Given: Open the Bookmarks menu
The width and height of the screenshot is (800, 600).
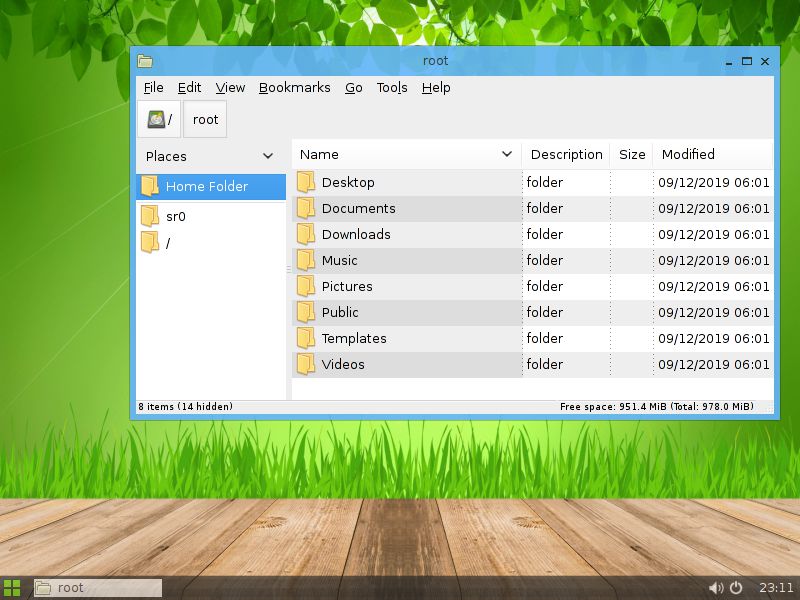Looking at the screenshot, I should point(294,88).

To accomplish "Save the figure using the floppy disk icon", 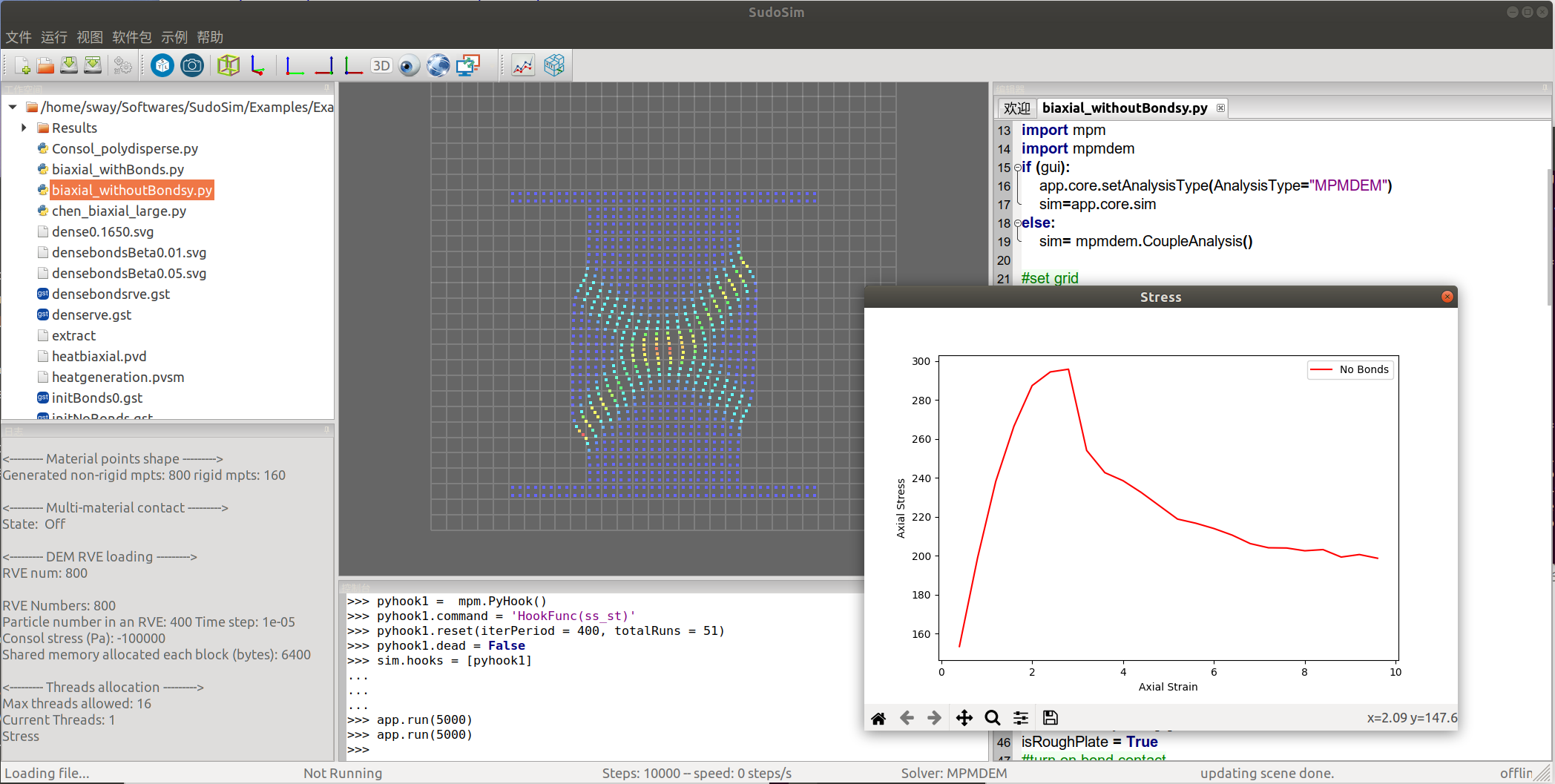I will pyautogui.click(x=1051, y=718).
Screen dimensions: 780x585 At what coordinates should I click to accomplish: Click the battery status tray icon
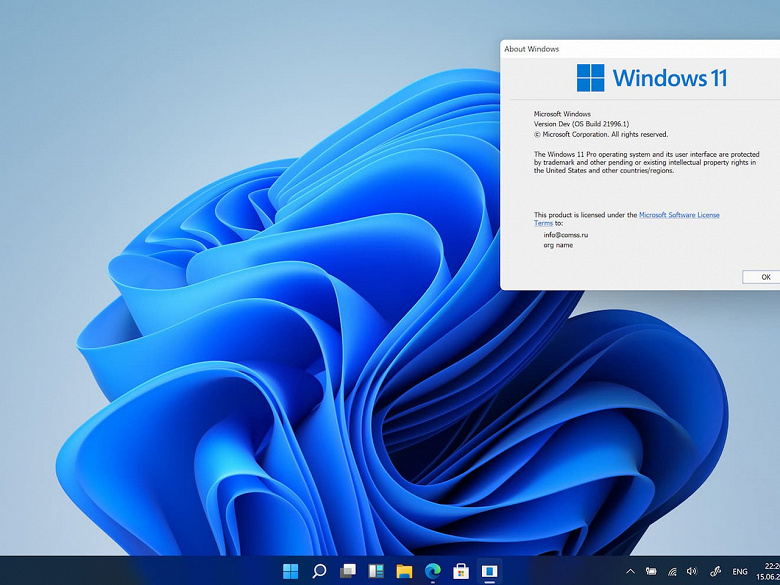click(651, 571)
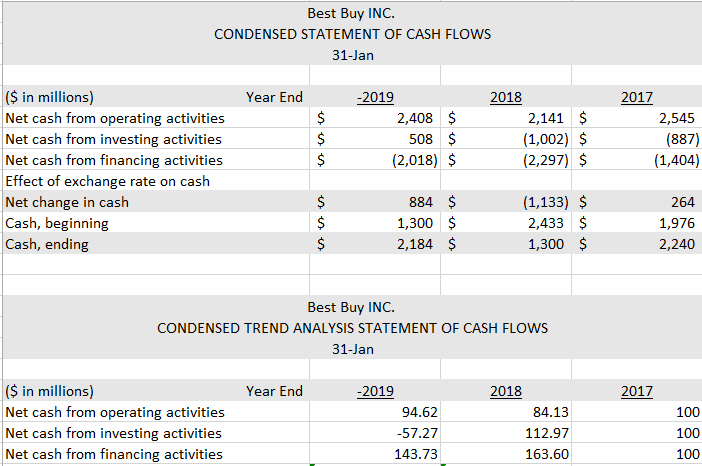Click the "-2019" header in the top table
This screenshot has height=466, width=702.
(x=374, y=97)
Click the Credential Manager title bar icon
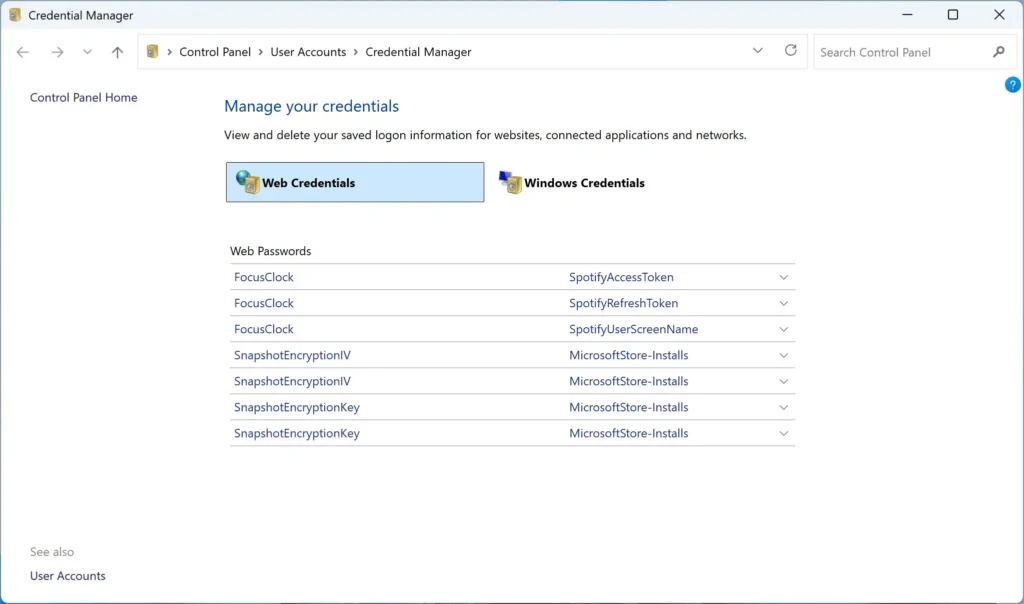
-------------------------
◆ **What to do**
Beginning with the line that contains "Screen dimensions: 780x585", write out every line through the last one in the records, exactly and without pictures.

◆ **Reply to the exercise**
Screen dimensions: 780x585 At what coordinates should I click to accomplish: Click the battery status tray icon
click(651, 571)
Click the "-2019" header in the top table
This screenshot has height=466, width=702.
(x=374, y=97)
Click the Credential Manager title bar icon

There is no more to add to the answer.